=== DATASET EXCERPTS ===

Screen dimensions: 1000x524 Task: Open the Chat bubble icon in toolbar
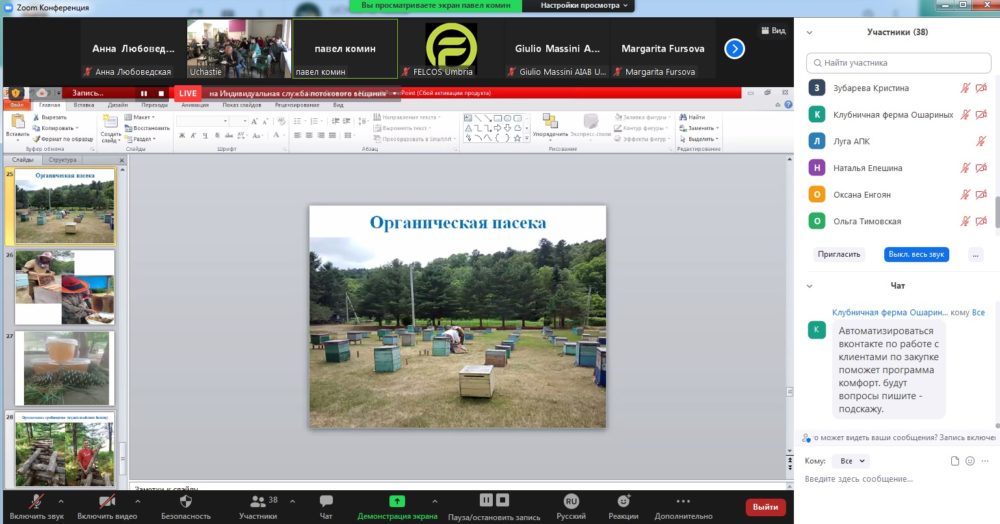(326, 501)
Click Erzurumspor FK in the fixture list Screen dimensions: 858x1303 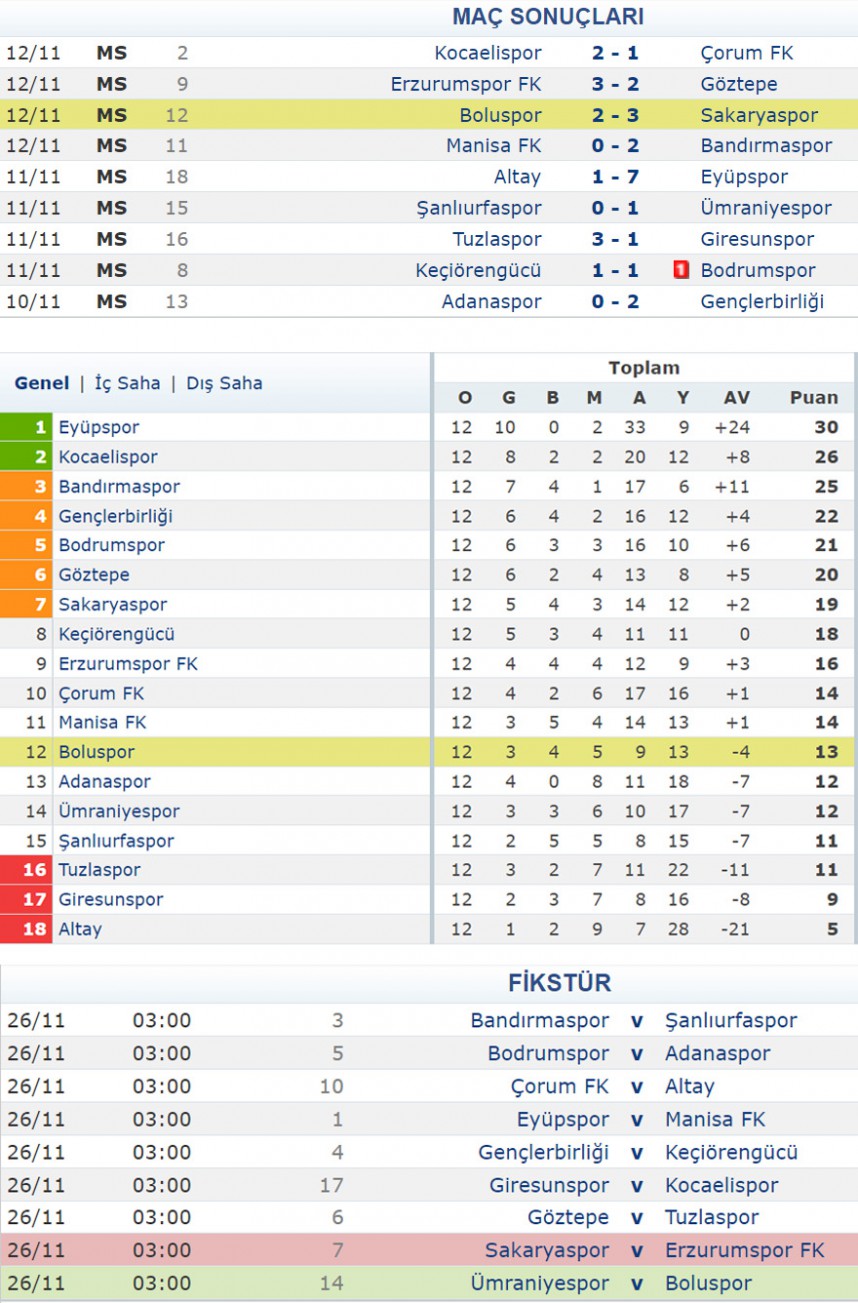(x=745, y=1250)
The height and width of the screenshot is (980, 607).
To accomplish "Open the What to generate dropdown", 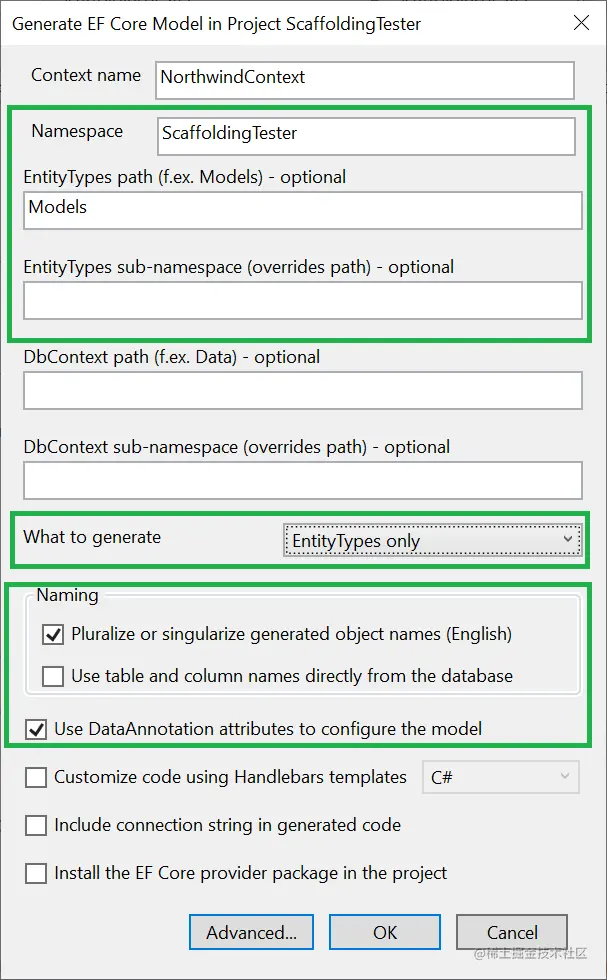I will 567,540.
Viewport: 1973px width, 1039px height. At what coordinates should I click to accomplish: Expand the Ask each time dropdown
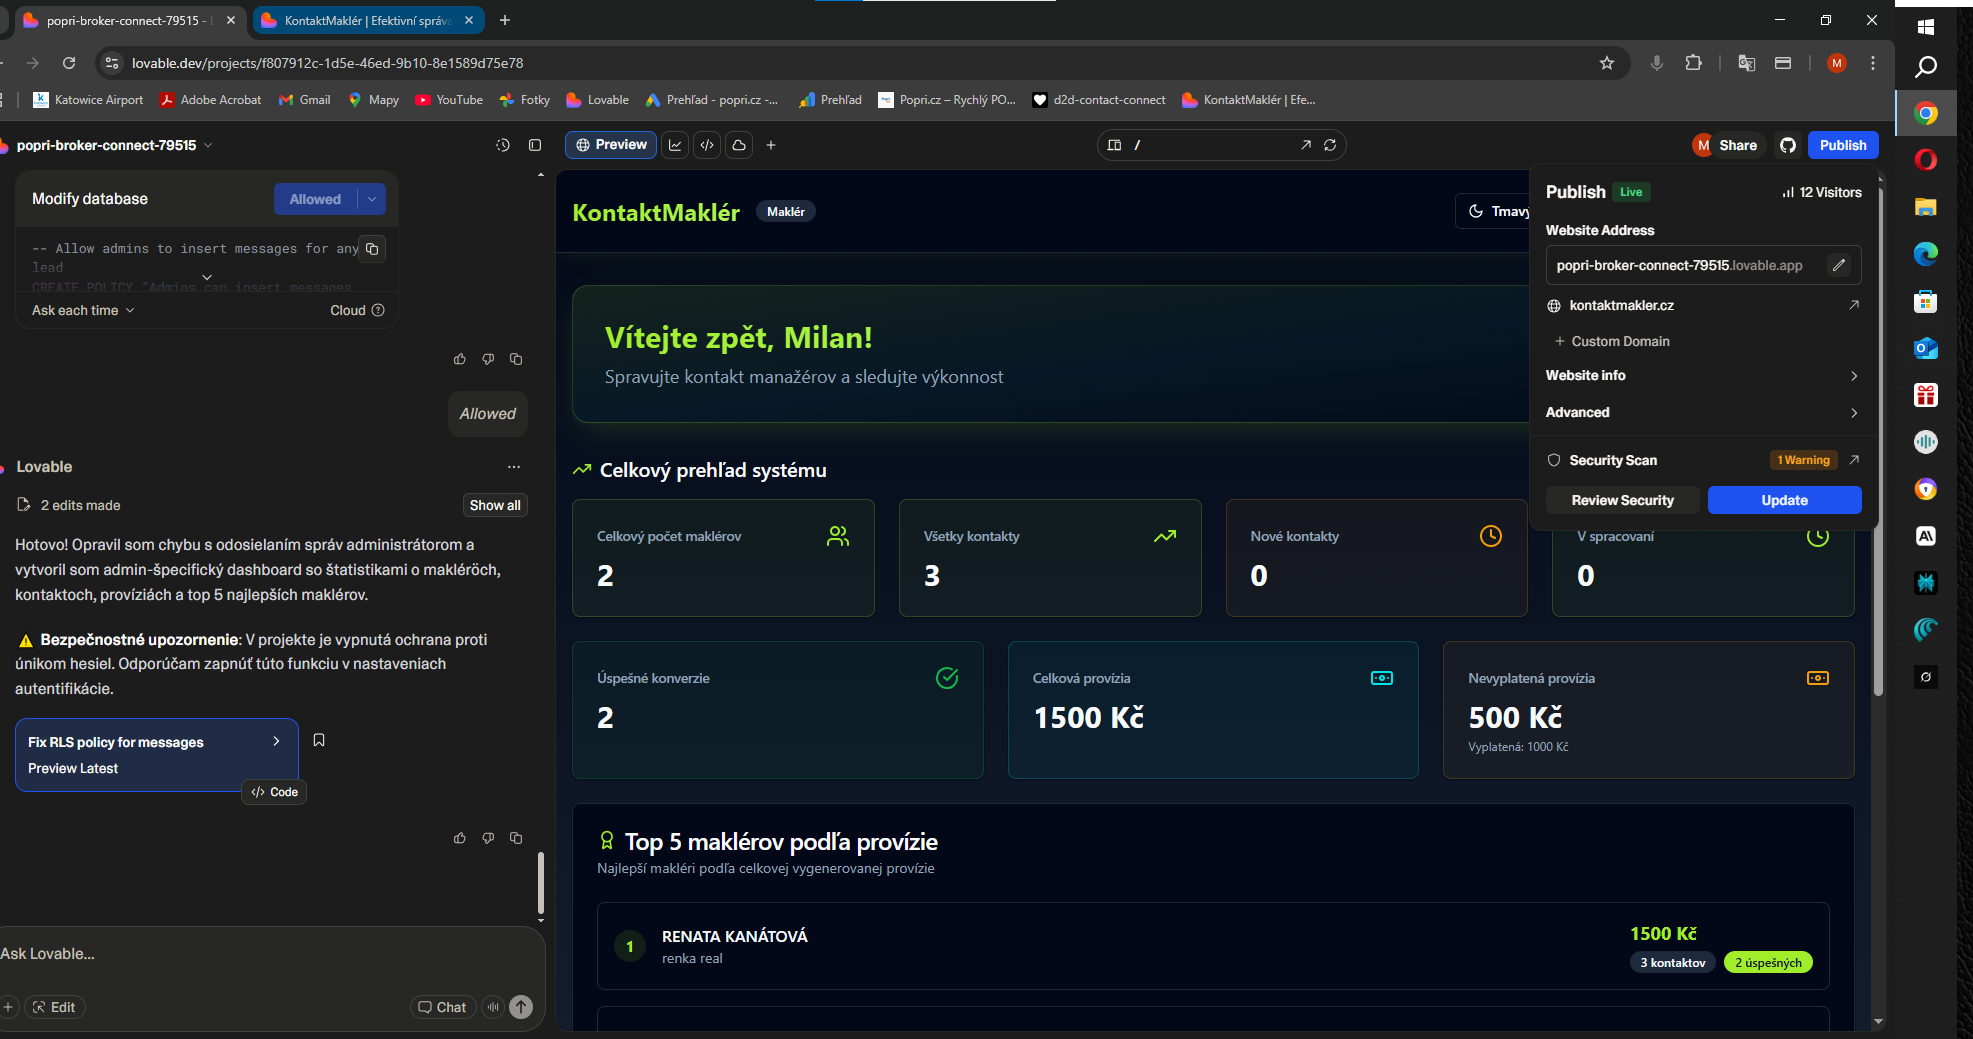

===

▶ **ASSIGNMENT**
For each line of the entries that holds the word "width", pull that line out.

▶ **THE ANSWER**
The height and width of the screenshot is (980, 607).
Viewport: 1973px width, 1039px height. At what coordinates should I click to accomplish: Expand the Ask each time dropdown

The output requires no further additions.